**THE PROBLEM**
Stop after the line containing "You are a computer-use"; retype every line of the data before it exactly, starting from the first.

**ENTRIES SUPPLIED**
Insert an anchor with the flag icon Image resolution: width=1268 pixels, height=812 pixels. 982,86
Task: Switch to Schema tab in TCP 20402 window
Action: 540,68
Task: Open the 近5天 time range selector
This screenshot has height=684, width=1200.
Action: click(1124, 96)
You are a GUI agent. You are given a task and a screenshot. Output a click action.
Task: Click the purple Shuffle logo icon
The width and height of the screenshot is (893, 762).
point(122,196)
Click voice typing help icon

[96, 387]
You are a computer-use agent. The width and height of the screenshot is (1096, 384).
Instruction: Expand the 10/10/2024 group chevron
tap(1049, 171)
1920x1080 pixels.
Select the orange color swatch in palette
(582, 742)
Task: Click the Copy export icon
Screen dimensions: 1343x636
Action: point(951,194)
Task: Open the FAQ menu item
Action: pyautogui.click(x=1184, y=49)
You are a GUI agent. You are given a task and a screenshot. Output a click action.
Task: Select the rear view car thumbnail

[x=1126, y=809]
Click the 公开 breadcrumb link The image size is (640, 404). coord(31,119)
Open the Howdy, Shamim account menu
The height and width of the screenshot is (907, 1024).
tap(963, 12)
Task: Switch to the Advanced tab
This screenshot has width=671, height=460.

**ANSWER BELOW**
Insert an anchor with the flag icon Image resolution: width=1268 pixels, height=812 pixels. 982,86
Task: Switch to Schema tab in TCP 20402 window
Action: 540,68
Task: Open the 近5天 time range selector
This screenshot has height=684, width=1200.
Action: click(1124, 96)
You are a GUI agent. You are given a task and a screenshot. Output a click action.
Task: Click the purple Shuffle logo icon
The width and height of the screenshot is (893, 762).
point(122,196)
Click voice typing help icon

[96, 387]
You are a computer-use agent. The width and height of the screenshot is (1096, 384).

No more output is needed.